WORK REQUEST:
In the reply, give back exactly the lines from the one with "You are a computer-use agent." through the last line of the records, without pictures.
* * * *
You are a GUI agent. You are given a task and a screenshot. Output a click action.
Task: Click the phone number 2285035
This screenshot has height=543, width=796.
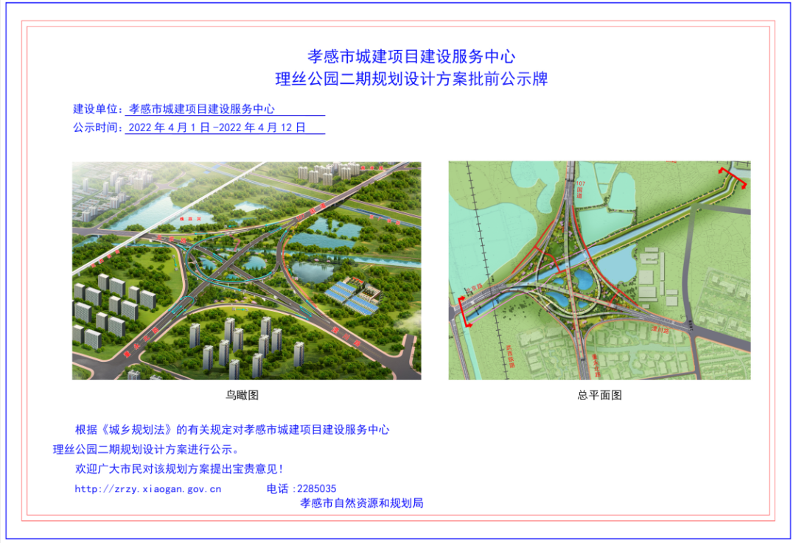[315, 488]
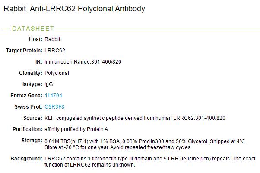Click the KLH conjugated synthetic peptide source text
Image resolution: width=260 pixels, height=173 pixels.
click(135, 118)
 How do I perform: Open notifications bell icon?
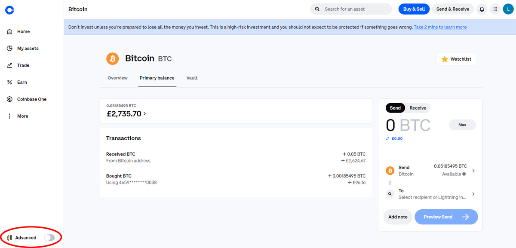point(482,9)
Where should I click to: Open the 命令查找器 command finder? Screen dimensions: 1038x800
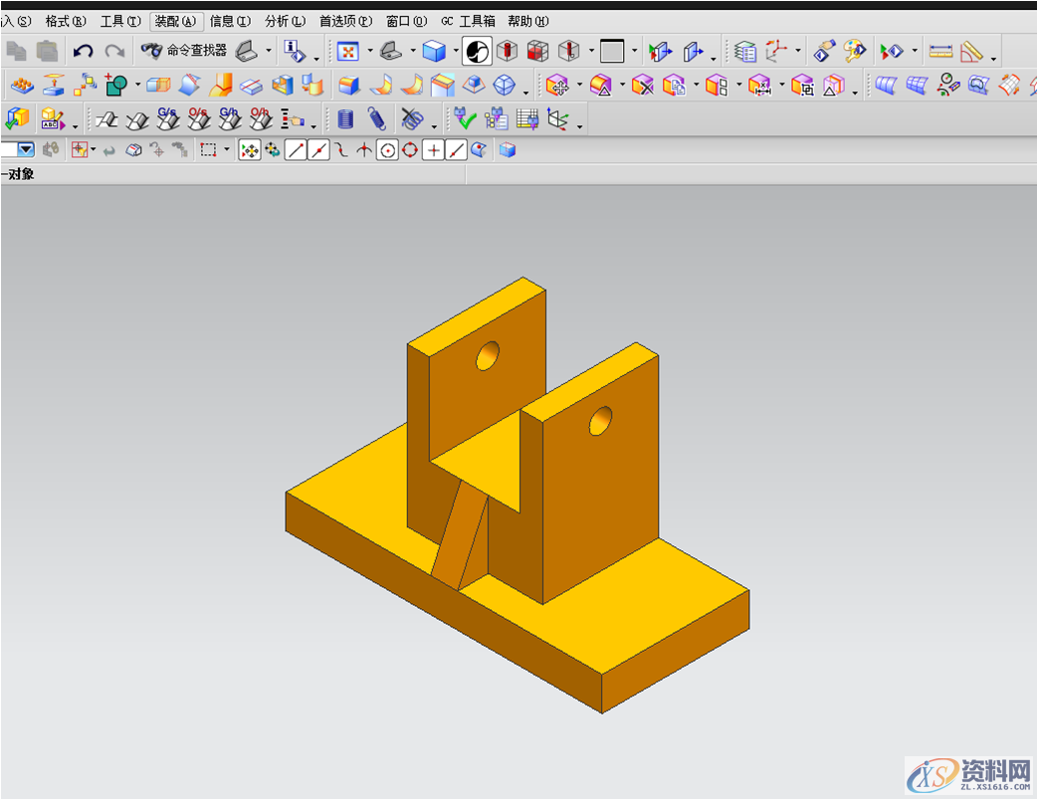point(184,51)
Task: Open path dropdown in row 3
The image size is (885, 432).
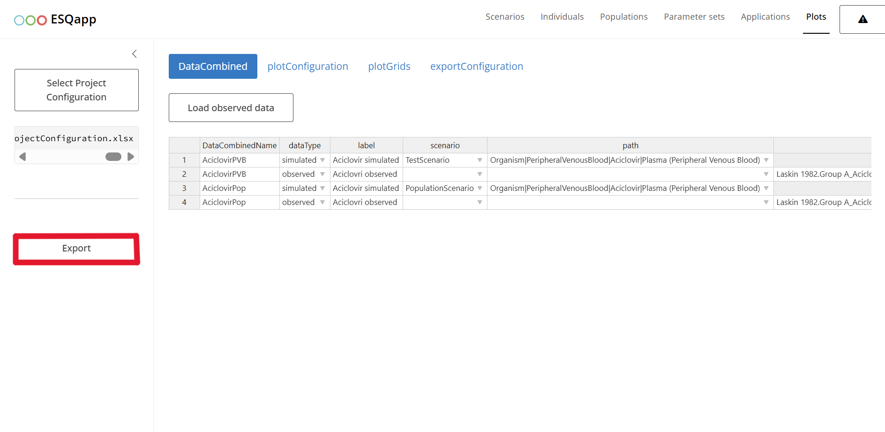Action: [766, 189]
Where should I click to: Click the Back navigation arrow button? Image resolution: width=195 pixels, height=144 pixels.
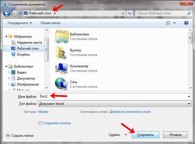(x=7, y=13)
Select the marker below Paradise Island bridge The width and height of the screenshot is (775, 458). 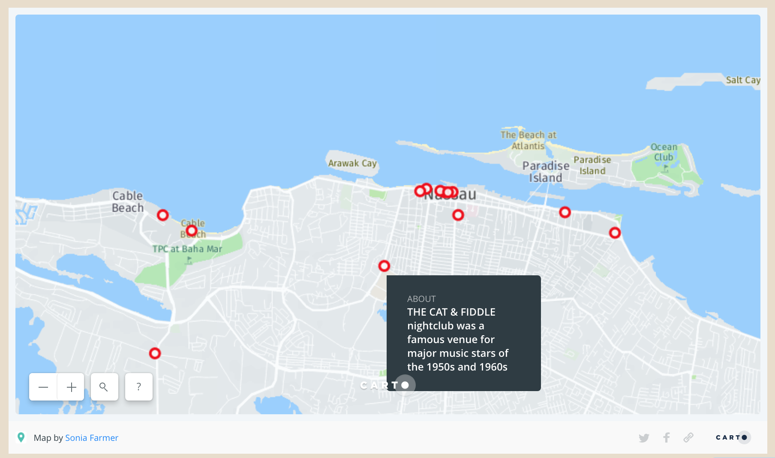(565, 212)
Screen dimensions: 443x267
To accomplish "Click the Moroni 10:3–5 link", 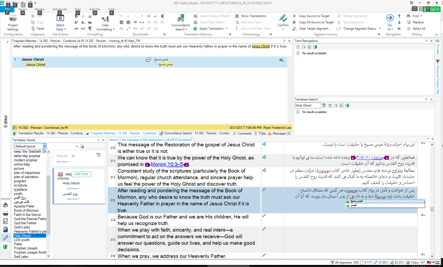I will pyautogui.click(x=167, y=164).
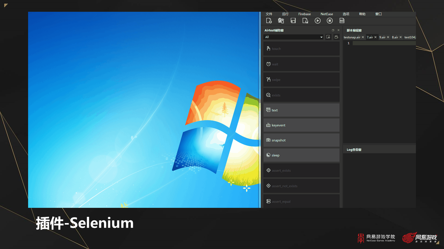The image size is (444, 249).
Task: Expand the All filter dropdown
Action: pyautogui.click(x=322, y=37)
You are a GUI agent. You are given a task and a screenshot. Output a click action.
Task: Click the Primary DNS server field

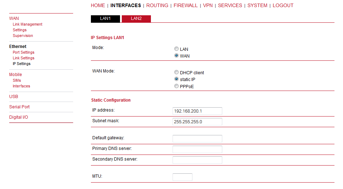click(197, 150)
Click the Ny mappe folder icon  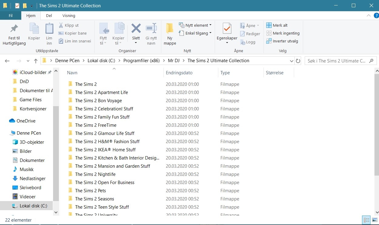(169, 29)
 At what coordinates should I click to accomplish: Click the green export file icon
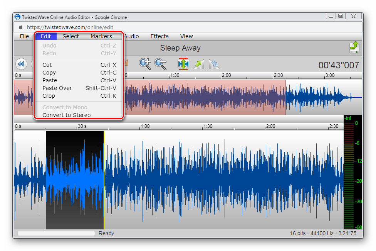click(x=354, y=47)
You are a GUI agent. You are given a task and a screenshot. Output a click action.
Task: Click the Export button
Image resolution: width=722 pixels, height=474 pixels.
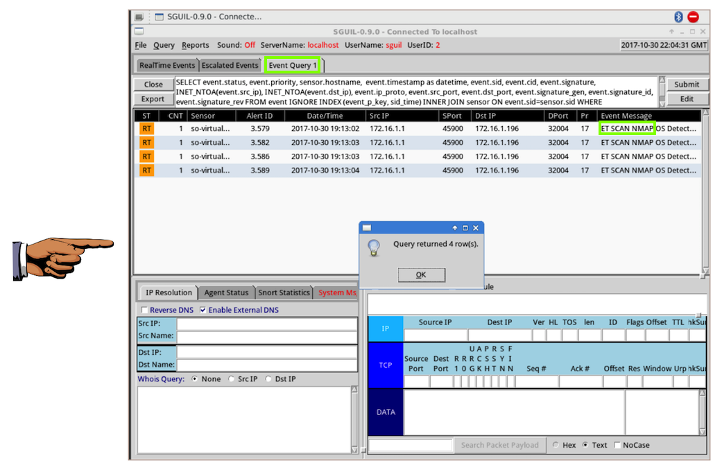click(x=153, y=99)
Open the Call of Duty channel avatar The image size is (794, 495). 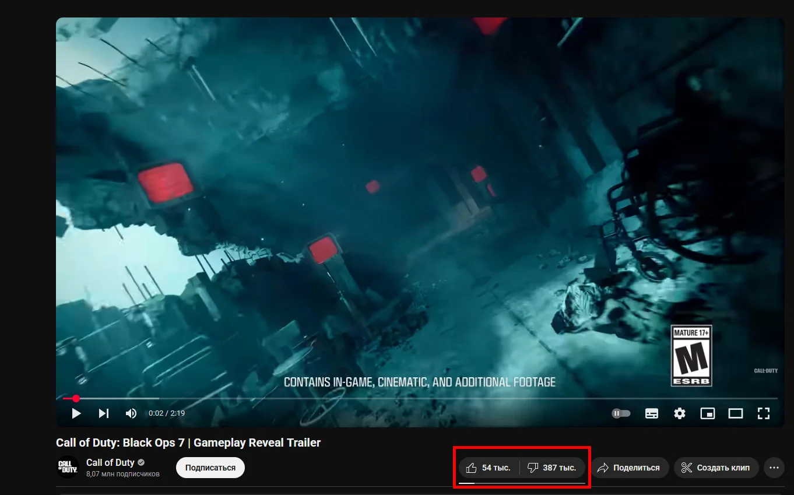68,467
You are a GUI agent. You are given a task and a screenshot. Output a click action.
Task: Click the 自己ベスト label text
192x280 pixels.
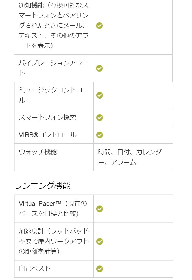click(x=35, y=268)
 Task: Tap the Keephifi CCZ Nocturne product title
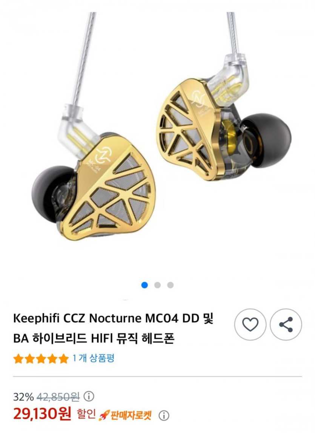pyautogui.click(x=113, y=328)
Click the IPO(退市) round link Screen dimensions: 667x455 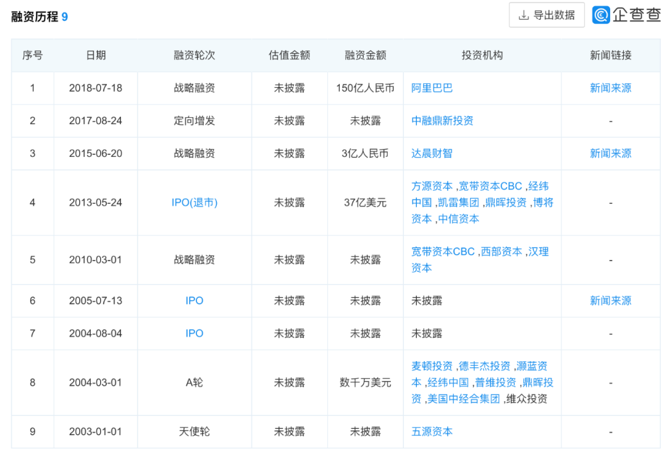coord(195,202)

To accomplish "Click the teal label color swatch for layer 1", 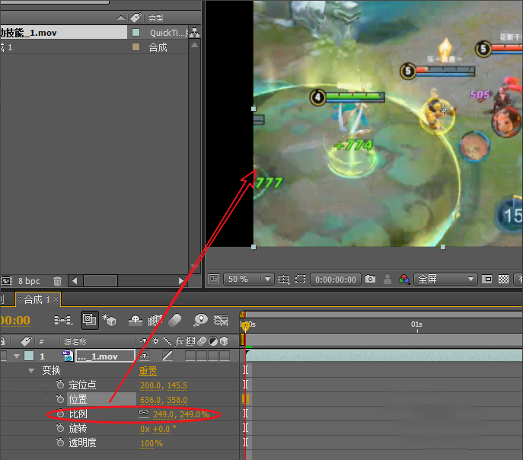I will 28,356.
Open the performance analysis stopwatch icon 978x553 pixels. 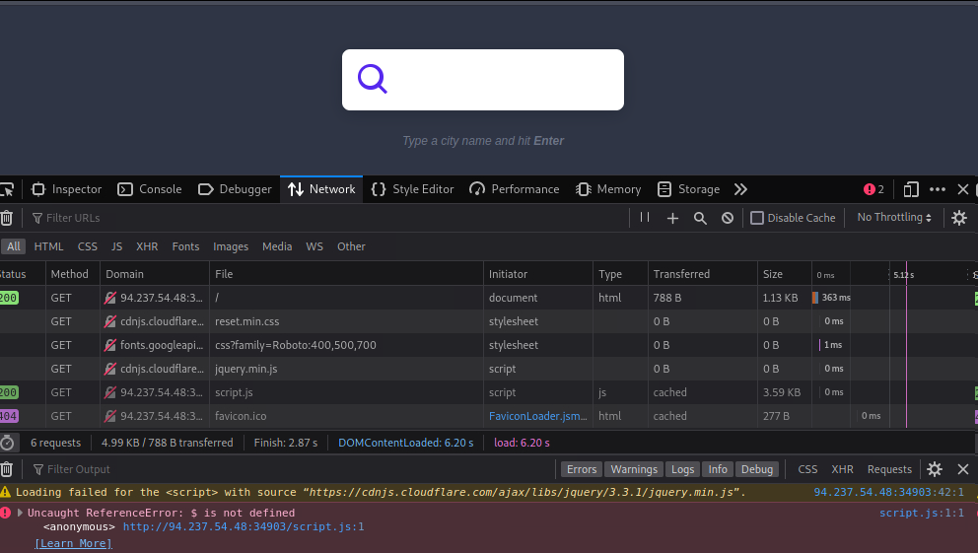coord(8,443)
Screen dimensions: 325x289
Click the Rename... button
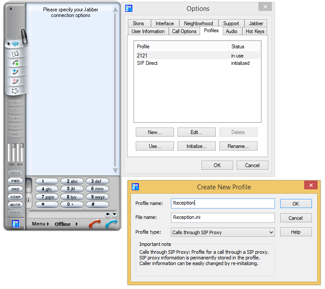[x=238, y=146]
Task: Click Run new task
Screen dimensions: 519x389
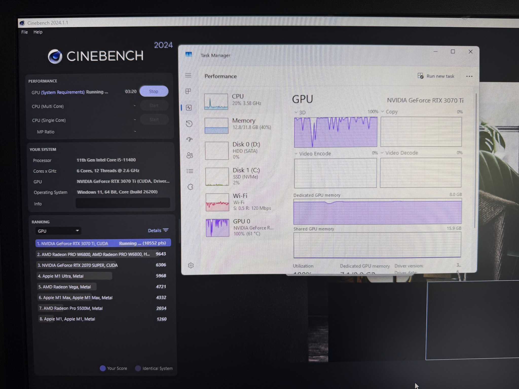Action: [436, 76]
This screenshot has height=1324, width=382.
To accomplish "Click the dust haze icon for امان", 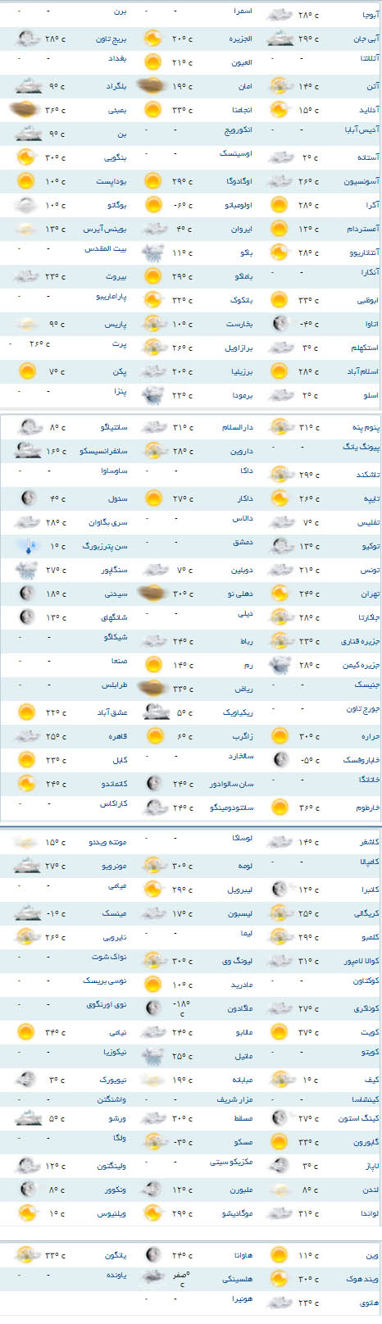I will coord(152,85).
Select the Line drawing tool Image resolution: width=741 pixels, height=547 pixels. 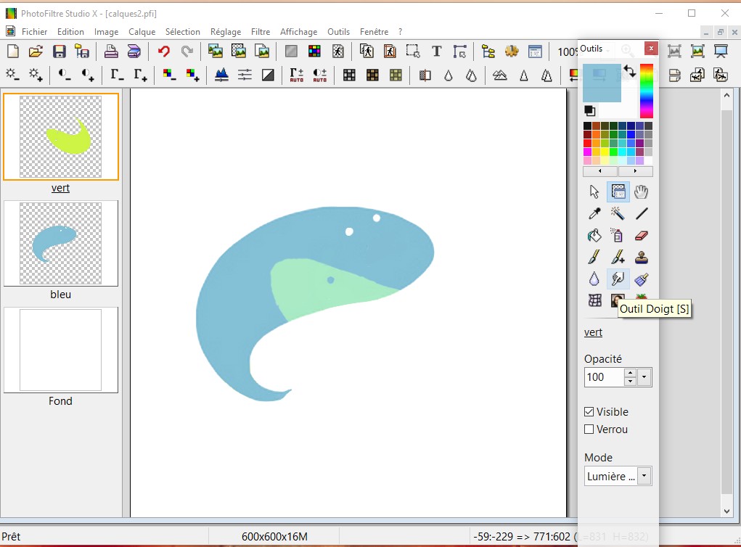click(x=642, y=214)
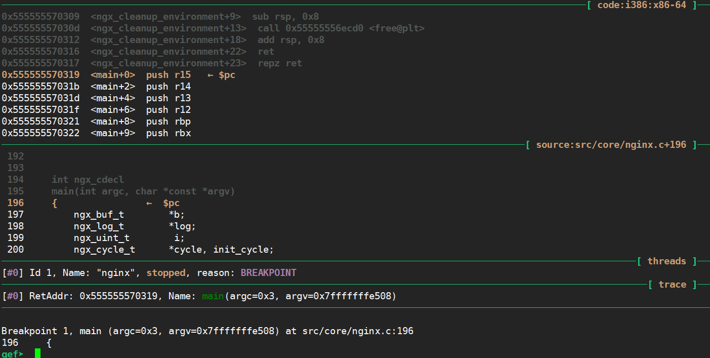
Task: Click the purple BREAKPOINT reason text
Action: 268,273
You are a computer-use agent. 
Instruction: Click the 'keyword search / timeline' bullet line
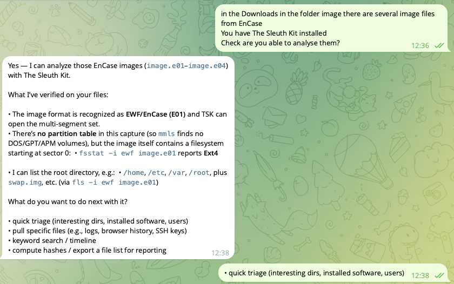52,241
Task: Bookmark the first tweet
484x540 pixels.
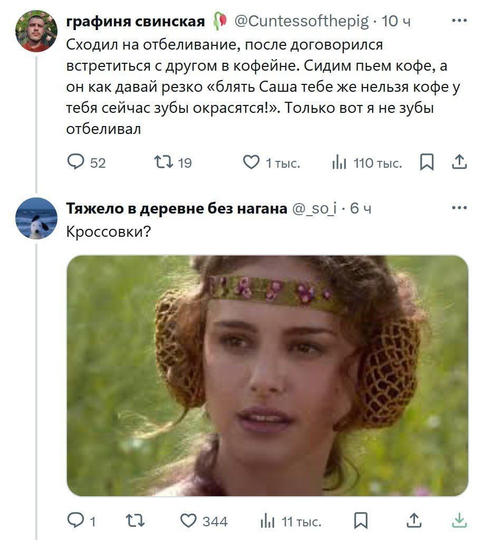Action: [x=427, y=162]
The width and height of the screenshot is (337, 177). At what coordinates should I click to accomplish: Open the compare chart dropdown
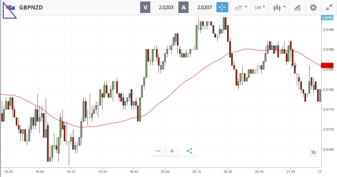click(241, 7)
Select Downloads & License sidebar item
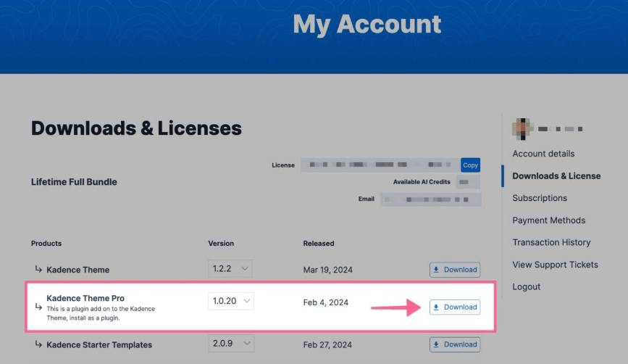Screen dimensions: 628x364 coord(556,176)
* * * *
SOLUTION FOR THIS EXERCISE:
You are a computer-use agent. 
Instruction: Click the 'keyword search / timeline' bullet line
52,241
Task: Bookmark the first tweet
484x540 pixels.
Action: [x=427, y=162]
The width and height of the screenshot is (337, 177). At what coordinates should I click to accomplish: Open the compare chart dropdown
click(241, 7)
Select Downloads & License sidebar item
Screen dimensions: 628x364 coord(556,176)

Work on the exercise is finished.